# SHORT PROBLEM 1:
Revise the text on New York's new gift annuity reserve rules, everything from "Writing on behalf" down to "and improved form.", so that "ACGA" becomes "Council".

Writing on behalf of the American Council on Gift Annuities, Lindsay Lapole and Frank Minton have announced the State of New York has issued new reserve requirements for charities that issue charitable gift annuities in New York.

Full Text: 

To: Sponsors and Friends of the American Council on Gift Annuities (ACGA)

From: Lindsay Lapole, Chair of the ACGA

Frank Minton, Immediate Past Chair of the ACGA
and Chair of State Regulations Committee

New Reserve Requirements for Charities That Issue Gift Annuities in New York

Approximately two years ago, the New York Insurance Department contacted the ACGA and certain other individuals who work with charities about collaborating on a revision of the annual state reporting form. The two of us, representing the ACGA, joined others in a meeting with the Department, and the result was a new, simplified, and improved form.

During our conversations about the reporting form, we learned that the Department’s actuaries were concerned about the adequacy of reserves being held by charitable organizations in support of gift annuities. To correct this situation, the actuaries proposed that a charity either prepare and file an Actuarial Opinion and Memorandum based on an asset adequacy analysis in accordance with Section 95.8 of Regulation No. 126 (11 NYCRR 95) or that the methodology for determining minimum required reserves be modified to comply with Section 95.11(b) of that Regulation. They suggested that this new methodology entail discounting the value of equity investments, pegging the discount rate to the 10-year Treasury Note at a point in time instead of basing it on the Standard Valuation Law followed by most states, and applying the Annuity 2000 Mortality Tables to all annuities rather than just to the most recent ones.

# DATA EXCERPTS:

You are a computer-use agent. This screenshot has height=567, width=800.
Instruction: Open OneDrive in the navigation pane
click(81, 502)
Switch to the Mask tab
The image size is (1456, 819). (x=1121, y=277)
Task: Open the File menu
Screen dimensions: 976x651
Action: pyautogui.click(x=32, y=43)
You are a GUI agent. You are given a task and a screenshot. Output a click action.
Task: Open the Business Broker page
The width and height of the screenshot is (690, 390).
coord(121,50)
...
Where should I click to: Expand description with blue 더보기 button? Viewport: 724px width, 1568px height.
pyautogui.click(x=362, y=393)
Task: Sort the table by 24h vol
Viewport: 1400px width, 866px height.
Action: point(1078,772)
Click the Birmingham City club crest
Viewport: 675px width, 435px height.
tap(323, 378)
--
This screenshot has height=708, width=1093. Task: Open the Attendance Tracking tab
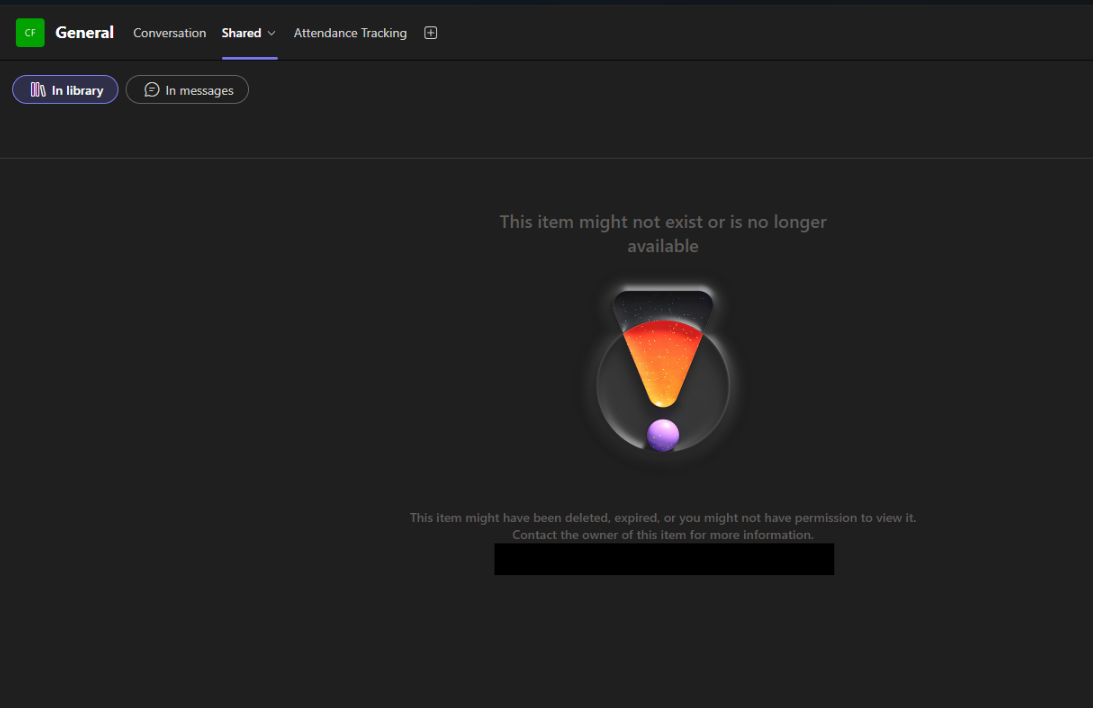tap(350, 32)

# SHORT PROBLEM 2:
Copy the listing lines character for character, everything from the line containing "You are a computer-use" down to the line containing "coord(121,50)", and give nothing else.

# EXERCISE SOLUTION 1:
Writing on behalf of the American Council on Gift Annuities, Lindsay Lapole and Frank Minton have announced the State of New York has issued new reserve requirements for charities that issue charitable gift annuities in New York.

Full Text: 

To: Sponsors and Friends of the American Council on Gift Annuities (Council)

From: Lindsay Lapole, Chair of the Council

Frank Minton, Immediate Past Chair of the Council
and Chair of State Regulations Committee

New Reserve Requirements for Charities That Issue Gift Annuities in New York

Approximately two years ago, the New York Insurance Department contacted the Council and certain other individuals who work with charities about collaborating on a revision of the annual state reporting form. The two of us, representing the Council, joined others in a meeting with the Department, and the result was a new, simplified, and improved form.

# EXERCISE SOLUTION 2:
You are a computer-use agent. This screenshot has height=567, width=800.
Instruction: Open OneDrive in the navigation pane
click(81, 502)
Switch to the Mask tab
The image size is (1456, 819). (x=1121, y=277)
Task: Open the File menu
Screen dimensions: 976x651
Action: pyautogui.click(x=32, y=43)
You are a GUI agent. You are given a task and a screenshot. Output a click action.
Task: Open the Business Broker page
The width and height of the screenshot is (690, 390).
coord(121,50)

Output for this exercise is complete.